In my quest to find why we use so much water for domestic needs, I
measured our shower head output this morning. It measured exactly
2-gallons in 1-minute. Seems high. What is the recommended flow rate
for water conservation?
low flow is considered 2-2.5 gallons a minute.
take that 2 gallons, guess how long for each shower, multiply it by the
number of showers in a month (estimate) and see how much of your water
consumption is showering. my guess: this isnt the problem.
bigger worries: leaky faucets. lots of laundry. toilets that take 3
gallons a flush.
"Dick" <LeadWinger> wrote in message
Even better get a "navy" showerhead.
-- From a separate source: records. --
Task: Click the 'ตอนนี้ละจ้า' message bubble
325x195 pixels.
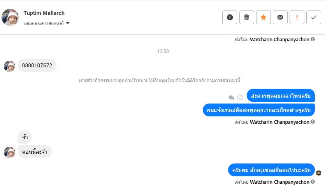Action: tap(35, 151)
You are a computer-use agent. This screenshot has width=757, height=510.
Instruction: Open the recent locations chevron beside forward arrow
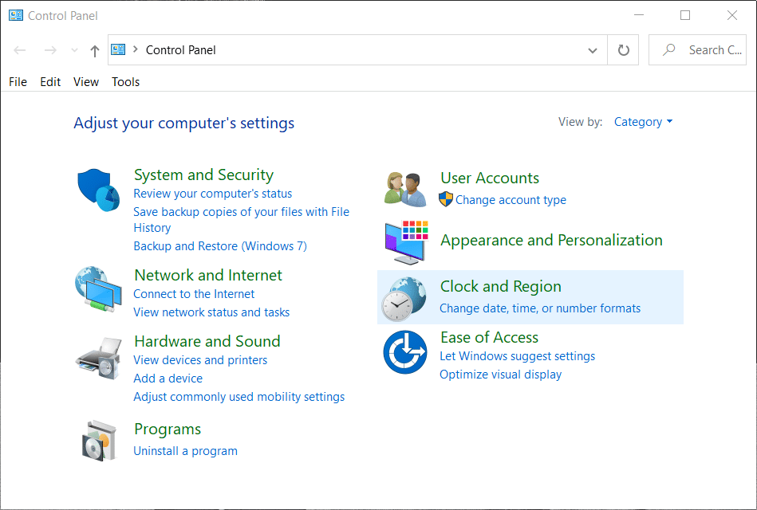(x=73, y=49)
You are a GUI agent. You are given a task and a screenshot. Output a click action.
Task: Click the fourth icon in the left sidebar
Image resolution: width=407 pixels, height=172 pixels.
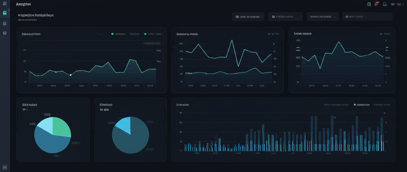pyautogui.click(x=5, y=32)
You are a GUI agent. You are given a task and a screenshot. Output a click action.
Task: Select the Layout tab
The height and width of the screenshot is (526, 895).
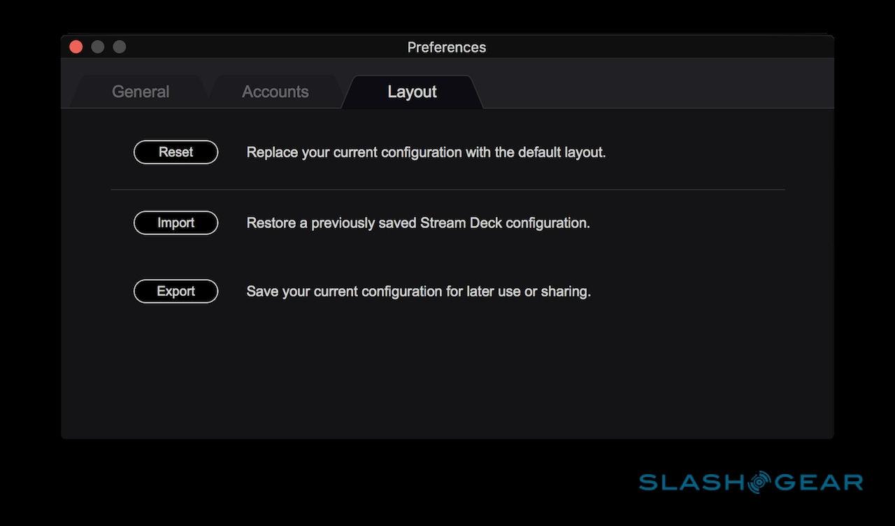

It has a ring on a chain you have
to pull down on to keep the valve open. Just like those emergency wash
down showers located in places where hazardous stuff is handled.
On Tue, 08 Feb 2005 19:39:01 GMT, BinaryBillTheSailor@Sea++.com wrote:
Yes, it does. We are trying to unload the amount the leach field has
to dispose of each day to reduce the number of times we get the septic
pumped at $460 each. Had to do it 3 times since August. It isn't
just domestic water use, but heavy rains that saturate the leach
field. Can't do much about the weather, but can reduce the amount of
water we put in it. If we have two showers each day at our
2-gallon/min flow rate, that's 60 gallons, or 40% of our daily water
use. Eight flushes of two toilets at 3-1/2 gal/per is 56 gallons.
That's nearly 80% of our total. The rest being drinking water, dish
washer and clothes washer.
I have on order two Toto UltraMax toilets which will help on that
side. If we can limit our showers to 5-minutes each, that should help
there. We already have a front-load Maytag which is very conservative
of water use. We can try to stretch out our dishwasher use. That's
about all we can do without getting ridiculous. I am also looking
into a gray water system, but the requirements here are very
restrictive, and don't know if I want to deal with the red tape.
Not trying to save water. Trying to save our septic system.
grey water is great if you intend on using it for watering and stuff, but
there is an odor to it and make sure you never, never drink it, even by
accident. i'd make sure you have a diff. color hose for it and even a sign
above the spigot so others will know it's not well or city water.
The regulations here are pretty strict. Can only be used for
irrigation. Must be contained on your property. Cannot pool. Must
have bypass back to sewer if clogged. Cannot be used for dishwasher,
kitchen sink or even washing machine if it is used for diapers.
System needs to be inspected, etc. etc. The rules go on and on.
I do not know where you live but, having to have your septic pumped three times
since August suggests that your leach field has completely failed. I live in
North Eastern North Carolina in the Dismal Swamp and have never had to pump that
often except when the leach field started to go bad.
I'm not convinced yet that it is completely failed. We have had a
number of homes with septic systems in both cold and warm climates.
The problem started with heavy rains over several days which formed a
lake in our backyard. The water had no place to go but down which
sent it right down to the leach field. When the tank was pumped the
first two times, the excess water from the drain field just poured
back into the tank. Several hundred gallons of rainwater. With the
field so saturated with water, the output from the tank really had no
where to go. It may be though, and we are discussing the situation
with the Country and contractors. Our options at this point are few
(make that very expensive.)
Maximum Conservation Efficiency (MCE) is acheived at a flow rate of 0 gpm,
but you're going to be walking around dirty or soapy. Here's another
thought- it takes x amount of water to wash off y amount of soap.
Hypothetical example: if the flow is 2gpm, let's say it takes 2 minutes to
wash off the soap. If the flow rate decreases to 1gpm, it now takes 4
minutes to wash off the same amount of soap. Of course, there are
psychological and comfort factors, but they can't be measured very well.
As you can tell, I belong to the "low flow does not conserve water, only
wastes time" camp.
Here here,,,, first thing I do is remove the restrictor in the shower head.
Faucets I leave alone. When I was traveling a lot I even carried a special
pair of water pump pliers for the hotel room showers, if needed. Before I
check out I would put the restrictor back.